What to work on — When a picture appears in the listing, leave it out and copy the rest exactly as it stands.

Information shown —
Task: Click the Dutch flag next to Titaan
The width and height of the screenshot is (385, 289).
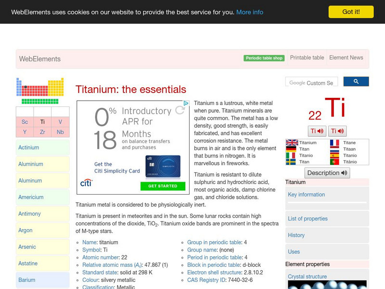Action: click(x=335, y=149)
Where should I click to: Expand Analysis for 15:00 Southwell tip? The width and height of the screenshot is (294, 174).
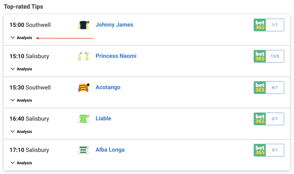point(21,38)
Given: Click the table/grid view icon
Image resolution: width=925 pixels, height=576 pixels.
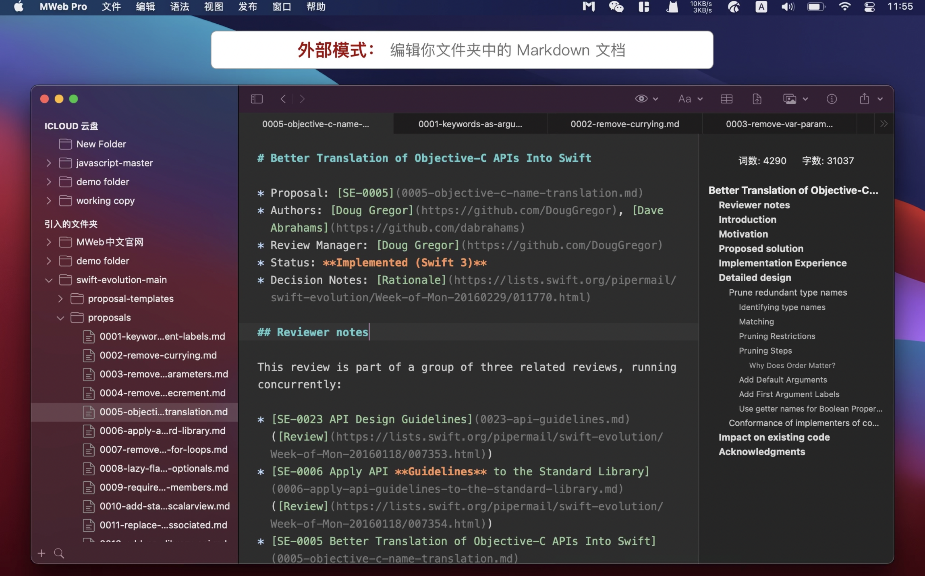Looking at the screenshot, I should pyautogui.click(x=727, y=99).
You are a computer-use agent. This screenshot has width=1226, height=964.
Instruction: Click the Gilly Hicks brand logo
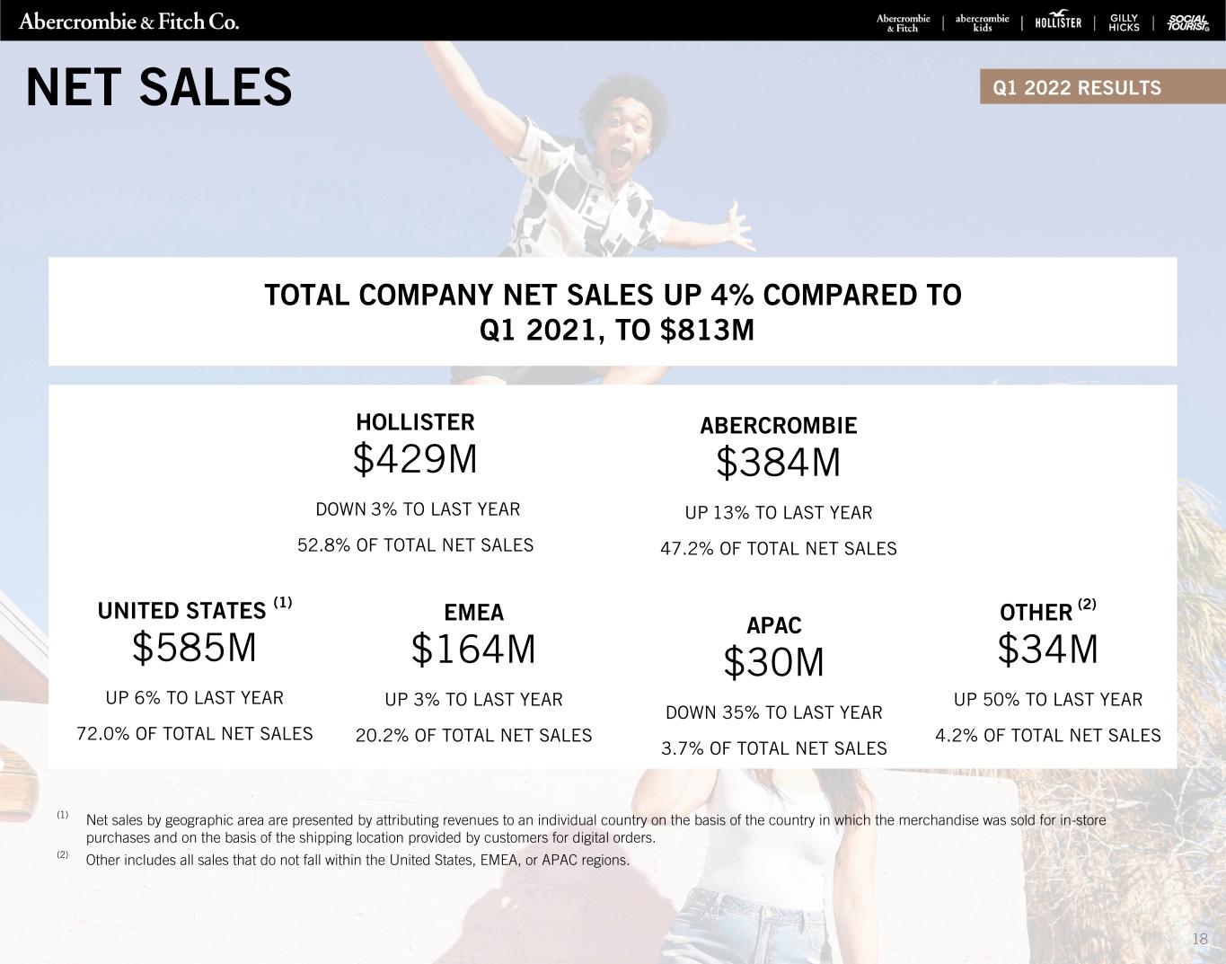[1124, 23]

Solution for this task —
Task: Click the Dutch flag next to Titaan
The width and height of the screenshot is (385, 289).
Action: click(x=335, y=149)
Where should I click to: Expand Analysis for 15:00 Southwell tip? The width and height of the screenshot is (294, 174).
point(21,38)
Given: Click the table/grid view icon
Image resolution: width=925 pixels, height=576 pixels.
Looking at the screenshot, I should pyautogui.click(x=727, y=99).
You are a computer-use agent. This screenshot has width=1226, height=964.
Instruction: Click the Gilly Hicks brand logo
[1124, 23]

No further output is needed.